Make this delicious chicken salad without mayo using a blend of Greek yogurt and avocado, along with a handful of simple ingredients, for all of the flavor and creaminess you crave in a traditional chicken salad.
The best way to create a healthy chicken salad is to make it without mayonnaise. I changed up my traditional chicken salad recipe by substituting Greek yogurt and a blend of fresh avocado, which is loaded with healthy fats and lots of flavor. This no-mayo chicken salad is packed with freshness.
Ingredients and Substitutions
- Chicken Breasts - Buying a rotisserie chicken at your grocery store is a great way to make chicken salad. The rotisserie chicken is already cooked, it is incredibly tender and incredibly flavorful. In other words, it is PERFECT for chicken salad!
- Ripe Avocado
- Plain Greek Yogurt - To make a no-mayo chicken salad, Greek yogurt is the best substitute to replicate the creamy texture. Otherwise, some sour cream can also be used.
- Dijon mustard - You can substitute other hearty mustards, such as brown mustard.
- Lemon Juice - Lime juice would also go well with the cilantro, or red wine vinegar would also be great.
- Celery
- Red Onion - For less pronounced onion flavor, substitute a yellow onion, or green onions.
- Cilantro - You can substitute fresh parsley instead. Otherwise, you can add your favorite fresh herbs, such as fresh dill.
How to make it
Making this chicken salad recipe without mayo is extremely easy, particularly if you are using leftover chicken. Begin by preparing the "dressing" by adding the Greek yogurt, avocado, Dijon mustard, and lemon juice to a large bowl and whisking it together until creamy. You can leave some chunks of avocado for added texture if desired.
Next, shred the cooked chicken and place it in the bowl along with the celery, onion, and cilantro. Serve immediately, as the avocado will oxidize and darken as it sits out.
Serve this creamy chicken salad in a bowl, or use it to make easy chicken salad sandwiches. You can keep the chicken salad sandwich healthy by using whole grain wheat bread, or low carb wraps, such as a lettuce wrap, depending on your diet. Honestly, my favorite way to enjoy them is to toast up some Ciabatta buns.
Recipe Tips
This healthy chicken salad recipe is pretty straightforward, the only potential issue is getting the perfect amount of creaminess. Depending on how thinly you shred the chicken you may require more Greek Yogurt. If your dressing isn't as creamy as you prefer, feel free to add up to an additional ¼ cup of Greek yogurt.
How to store leftover chicken salad
Anyone who has cooked with avocado can tell you it does not store well. Typically, avocado-based recipes, like my avocado egg salad and avocado tuna salad must be consumed shortly after they are prepared or the avocado will oxidize and blacken. However, there is a trick to storing this healthy chicken salad successfully.

WHAT YOU WILL DO
Output the passage of the chicken salad recipe starting with "Serve this creamy" and going on through "some Ciabatta buns.", word for word. Rely only on the recipe text for your answers.

DATA FOR ANALYSIS
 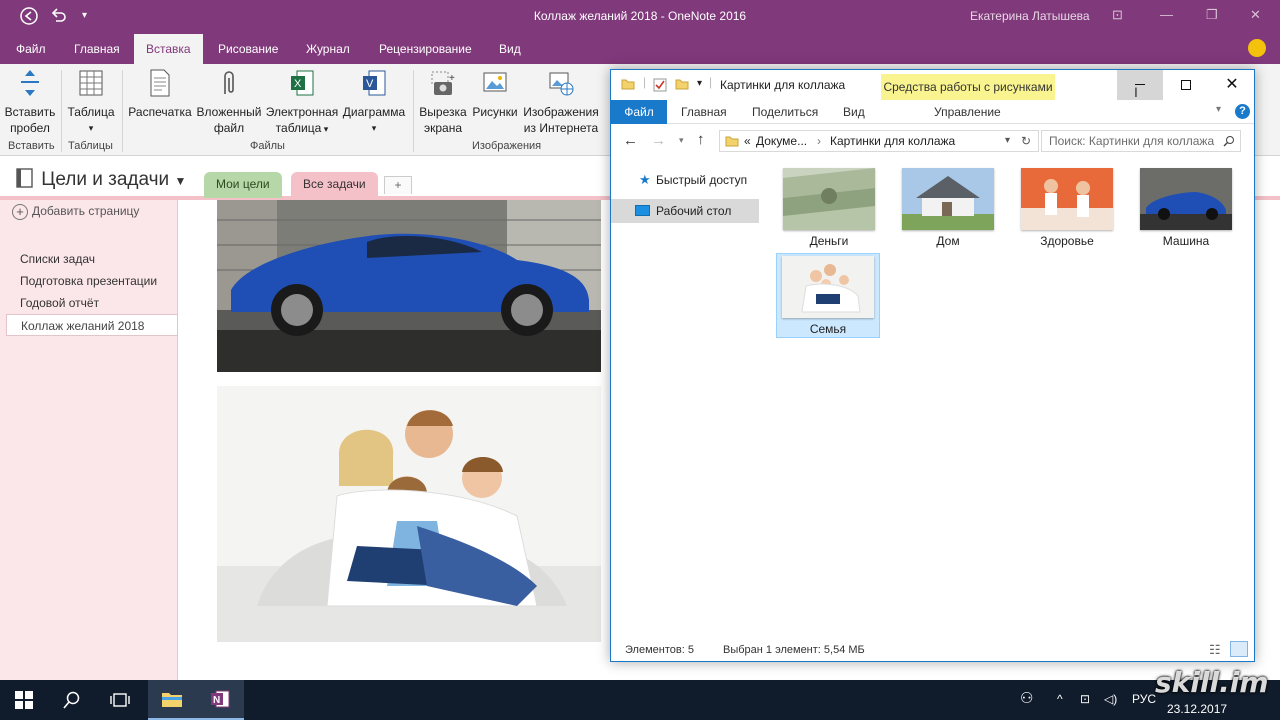 What do you see at coordinates (72, 700) in the screenshot?
I see `taskbar-search-button` at bounding box center [72, 700].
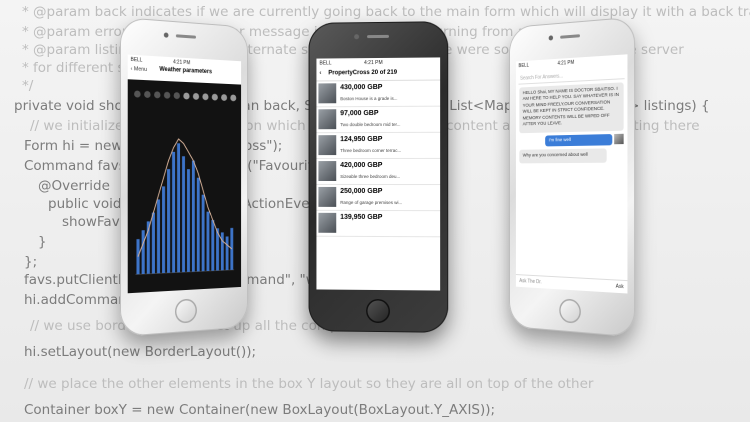 This screenshot has height=422, width=750. I want to click on code-line: */, so click(28, 86).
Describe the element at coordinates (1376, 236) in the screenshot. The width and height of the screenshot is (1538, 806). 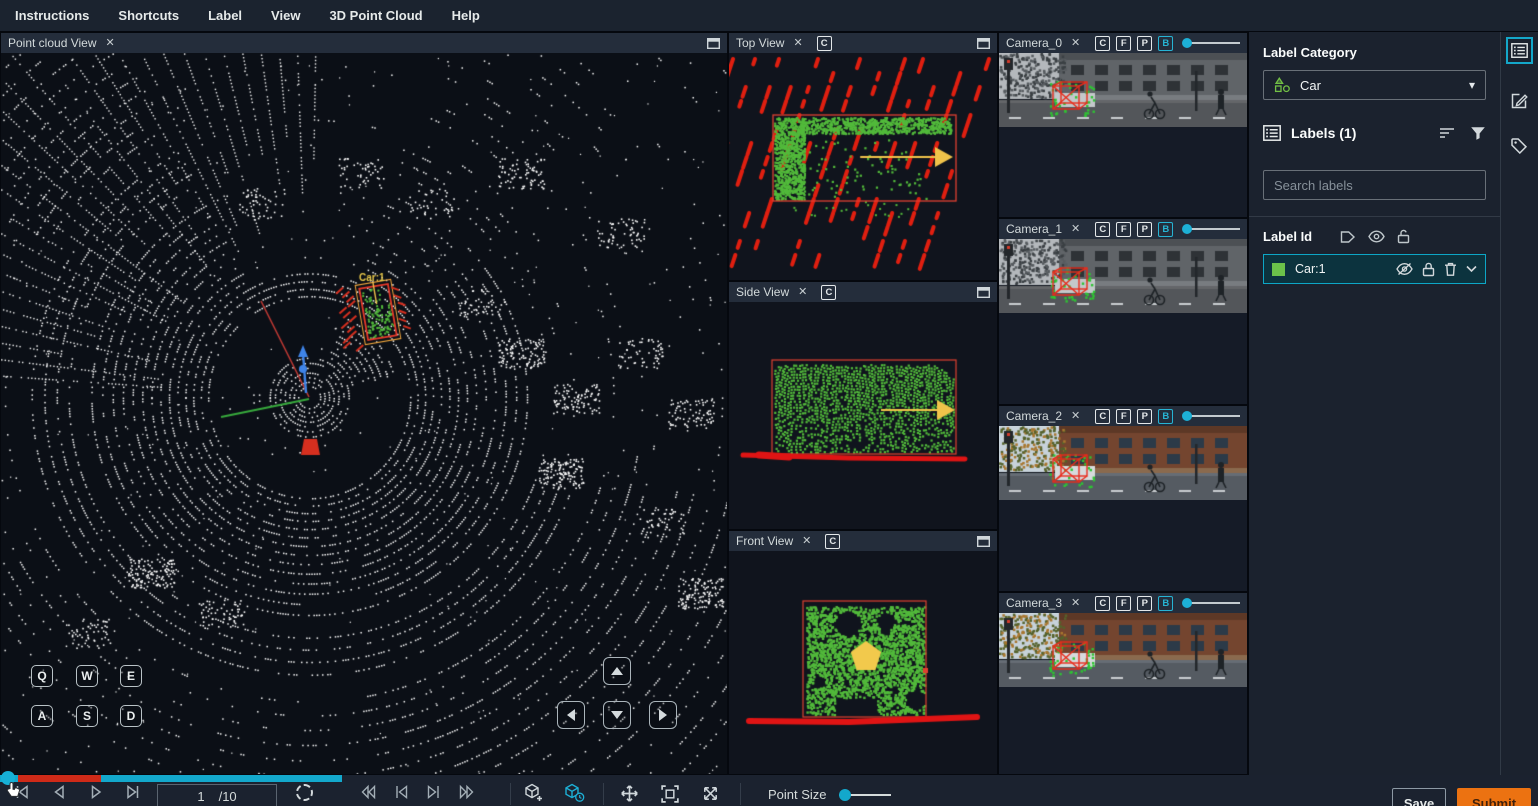
I see `eye-icon` at that location.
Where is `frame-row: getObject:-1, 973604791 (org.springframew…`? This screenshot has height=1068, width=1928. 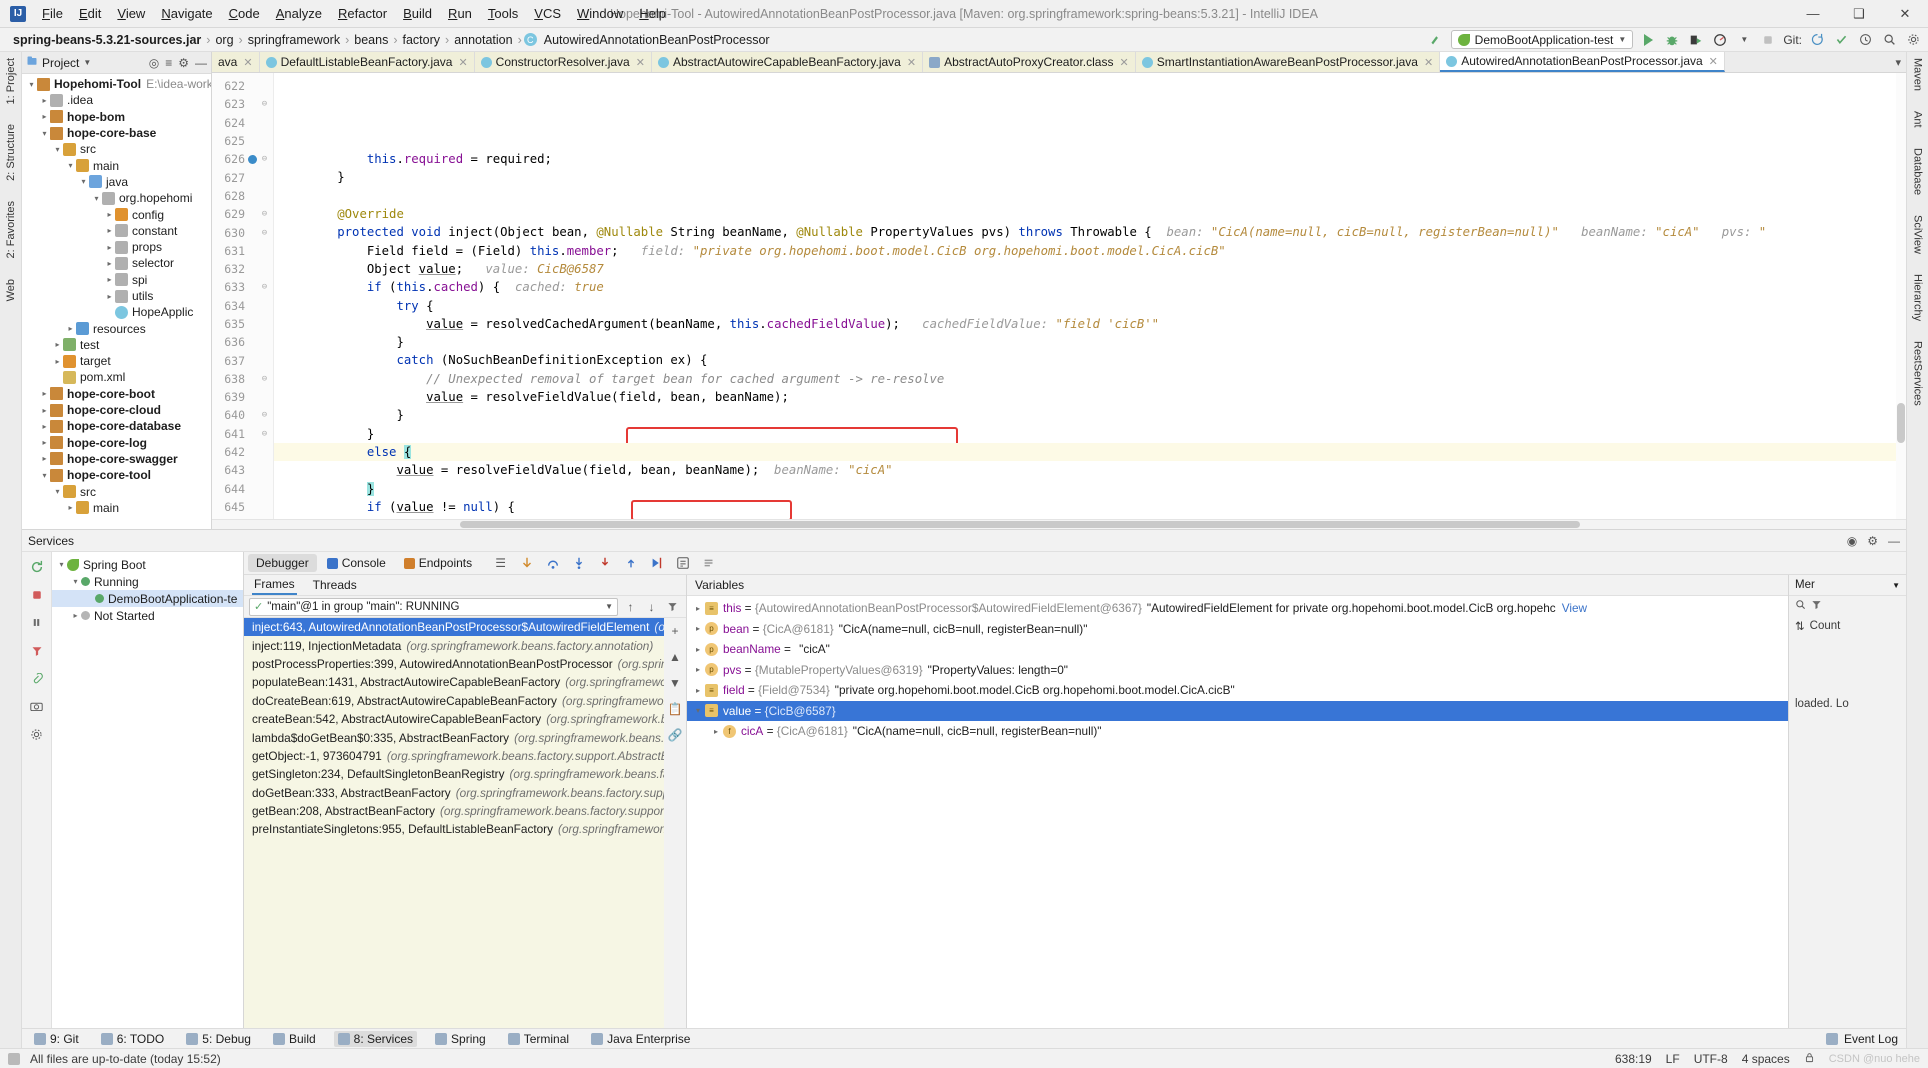
frame-row: getObject:-1, 973604791 (org.springframew… is located at coordinates (454, 756).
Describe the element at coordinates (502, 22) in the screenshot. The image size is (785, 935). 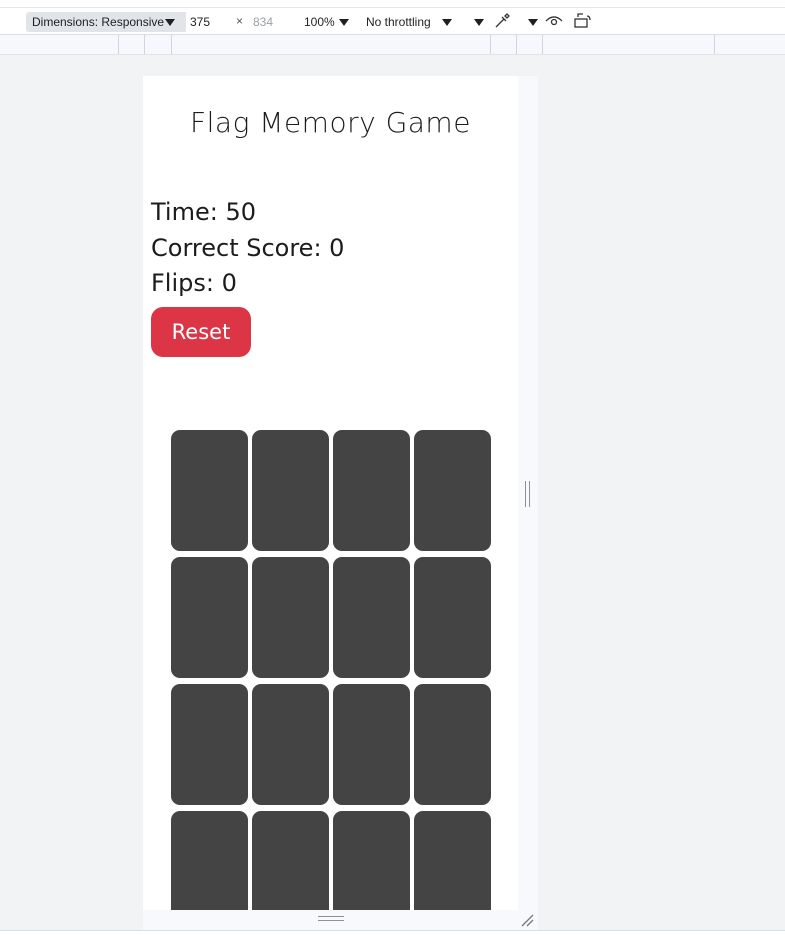
I see `eyedropper-icon` at that location.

WRITTEN SOLUTION
Serve this creamy chicken salad in a bowl, or use it to make easy chicken salad sandwiches. You can keep the chicken salad sandwich healthy by using whole grain wheat bread, or low carb wraps, such as a lettuce wrap, depending on your diet. Honestly, my favorite way to enjoy them is to toast up some Ciabatta buns.